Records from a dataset
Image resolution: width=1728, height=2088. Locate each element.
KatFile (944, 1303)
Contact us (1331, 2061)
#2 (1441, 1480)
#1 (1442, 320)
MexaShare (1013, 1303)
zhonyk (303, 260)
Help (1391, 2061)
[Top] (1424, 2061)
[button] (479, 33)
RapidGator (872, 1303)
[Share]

■ Problem description ■
Write out each line exactly, starting with the line that contains "Contact us (1331, 2061)" and stopping after the last line of the data.

■ Task output ■
Contact us (1331, 2061)
#2 (1441, 1480)
#1 (1442, 320)
MexaShare (1013, 1303)
zhonyk (303, 260)
Help (1391, 2061)
[Top] (1424, 2061)
[button] (479, 33)
RapidGator (872, 1303)
[Share]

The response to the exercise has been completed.